Not that he hadn’t noticed that she was pleasant on the eye. He had in a general manner. As you do when someone good-looking passes by. Just now was different though, because he’d noticed details. The kind of details you only see in someone special, or someone you hope will become special.

He didn’t want anyone to become that person. The only person who was special to him was the little girl who was sitting at the table out back watching grown-ups in bright outfits dance to silly songs on the tablet.

‘No, we don’t go to church. I was never all that much of a church-goer.’ He reached up and hung the lights on the hook. ‘Only went because my parents did.’

‘Do you spend much time with them now? Have they helped out much since …?’

‘Since Abigail passed away?’ Callan jumped in before Josie had the chance to feel awkward. ‘No. My parents didn’t approve of Abigail. She wasn’t from the same social class as the one I was born into. My falling in love with her, giving up a promising career in an accounting firm and moving to the middle of nowhere to do the accounts of people who earn in a year what my father made in a week … Well, if there’s a black sheep in every family, then I’m it.’

‘Wow.’ Josie twisted a gold bauble round in her fingers.

Callan waited for her to elaborate, but nothing more came.

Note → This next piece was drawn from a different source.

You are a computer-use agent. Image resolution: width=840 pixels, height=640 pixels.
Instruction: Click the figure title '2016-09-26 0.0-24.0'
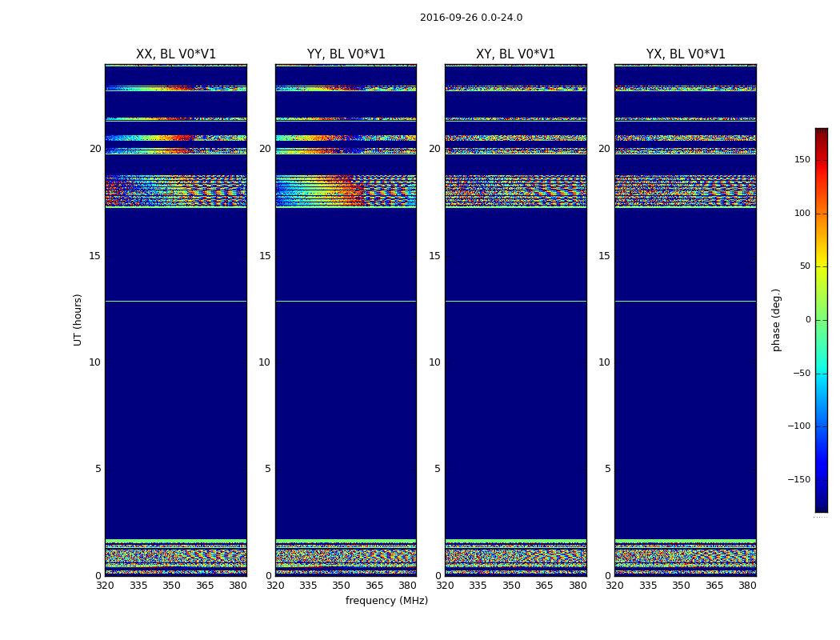pos(470,18)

‘Really? “Wow?” That’s all you’ve got?’ He grinned to show her he wasn’t offended.

‘Well, yeah.’ Josie hung the bauble off her finger and spun it round. ‘Where should this go?’

‘There’s a series of hooks under the counter.’

‘Great, thanks.’ Josie hoisted the box up, walked to the counter, sank down onto the ground cross-legged and began hanging the baubles in their place. ‘It’s just – and please don’t take this the wrong way – you seem so … straight. Black sheep of fancy families are meant to … I don’t know, have tattoos everywhere and piercings in places the majority of us don’t get to see. You wear clothing that could be on the cover of a men’s fashion magazine. You use your manners. You run a business. And you’re a great father. Not what I’d call black-sheep material.’

Callan shrugged. Same way he’d spent years shrugging off the lack of phone calls and visits. The stiff upper lip his family had cultivated came in handy in the face of his parents’ reticence to connect with their granddaughter, let alone their son. ‘That’s my family for you. I don’t regret what I did though. Marrying Abigail. Moving here. The seven years we were together brought me more happiness than all the years I spent at home.’

Josie took hold of the counter with both hands and heaved herself up with a quiet ‘oof’. ‘I can understand that. What’s next?’

The simultaneous sounds of something being dragged across a wooden floor and puffing exertion interrupted their conversation.